Выбрать главу

— Жаль, Лев Николаевич, что у меня нет достаточно гражданского мужества написать в Петербург, чтобы за Вами следили повнимательнее и при первом поводе сослали бы в Тобольск или дальше под строжайший надзор; сам я прямого влияния не имею, но у меня есть связи, и мне в Петербурге верят сильные мира сего.

А он в ответ, простирая ко мне руки:

— Голубчик, напишите, сделайте милость… Я давно этого желаю и никак не добьюсь!

Я Филиппову описал в точности этот разговор без особых заключений, но, конечно, если бы знал, что меня послушают, то я и не тайно только, но и всенародно готов это сказать в газетах. Но думаю, что наше высшее правительство, которое, кажется, теперь робостью особою не грешит, обдуманно не налагает на него рук: опасается усилить еще более его вредную популярность.

Не довольно ли на этот раз о Толстом?

Когда случится самому прочесть «Крейцерову сонату», напишу Вам свое мнение о ней, как о повести… Возражения у нас были прекрасные, особенно хороша «беседа» Никанора, епископа Одесского по этому поводу.

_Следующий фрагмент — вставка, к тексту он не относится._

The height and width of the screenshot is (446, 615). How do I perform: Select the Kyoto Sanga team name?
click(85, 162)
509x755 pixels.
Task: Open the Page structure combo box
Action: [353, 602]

Кстати, почему я теперь, когда я так им недоволен, написал об его прежних романах такую все-таки хоть наполовину похвальную статью? А потому, что умирать пора, и мне хотелось оставить по себе эти указания на порчу языка и стиля, а похвалы — вполне, впрочем, искренние — его анализу и его поэзии вынуждались как чувством справедливости, так и опасением, чтобы не сказали, что я только нападаю на слог и забываю о великих достоинствах другого рода. Больше я критикой заниматься не буду… (…)

Из домашних новостей есть только одна (не знаю, сообщил ли ее Вам). Александр служит с августа урядником, и мы его очень редко и всегда на минуту видим. Начальство его хвалит. Варя без него ничуть не скучает и проводит время очень охотно с нами; она только одним недовольна, что Александр привык пить с товарищами. Но так как он пьет, но не напивается никогда до забвения своих обязанностей, то я большой беды в этом еще не вижу. (…)

Впервые опубликовано в журнале: «Русское обозрение». 1897. Июнь. С. 910–915.

227. М. К. ОНУ. 10 января 1891 г., Оптина Пустынь

Наконец-то, дорогой и добрый Михаил Константинович, собрался послать Вам для перевода на греч(еский) язык две повести «Хризо» и «Капитан Илия». Я исправил кой-какие опечатки и сделал 2–3 особых замечания для переводчика. Пусть г. Рангаве потрудится прежде над маленькими, и сам он увидит тогда, стоит ли ему трудиться над «Одиссеем». Весь «Одиссей» вполне еще не был издан; самая длинная и последняя его часть — «Камень Сизифа» находится только в «Русском вестнике». Для того, чтобы издать его отдельно, потребуется много такого рода хлопот и забот, к которым я всегда был не расположен (я находил их и нахожу чем-то унизительным и пошлым); а теперь в постоянном удалении от столиц и при большой физической слабости об этом и думать нечего. Для этого нужна какая-нибудь особая счастливая случайность, которой сейчас не предвидится. К тому же и Вы имели добросовестность и прямоту сами сознаться в одном из Ваших писем, что не так внимательно и строго отнеслись к просьбе моей о поправках, как бы следовало. Я, конечно, тотчас по получении тетрадки с вашими ответами заметил это; но не считал себя вправе обижаться на это. Не присягу же Вы давали вникать глубоко в это дело! И за то спасибо! Но так как Вы сами в этом — имели благородство сознаться, то теперь и я могу говорить прямее. Разумеется, что надо будет еще раз пересмотреть всего «Одиссея»; и в особенности стихи и песни. Когда я увижу, что в силах этим заняться, и когда г. Реньери исполнит свое намерение (т. е. хоть эти две маленькие повести переведет), то я, через ваше посредничество и рекомендацию, могу прямо обратиться к нему с просьбой о проверке этих стихов и песен, с указаниями источников, из которых я их брал. Вот пока и все. Я по многим причинам не мог раньше этого весьма небольшого дела кончить. В августе я ездил в Москву и пробыл там до 1/2 сентября; отвыкши за эти 3 года в Оптиной от всякого движения и шума, я чувствовал себя ужасно неловко и на железных дорогах, и в гостиницах, и среди уличного треска, и почти обезумел от радости, когда в Калуге сел в карету четверней (по-старинному) и забыл весь этот «прогресс» и все эти будто бы удобства! Здесь в моем безмолвном и просторном доме я долго отдыхал и восхищался, что опять далеко от пружинных тюфяков, шумных соседей в №-рах, от насильственной компании в вагонах и т. п.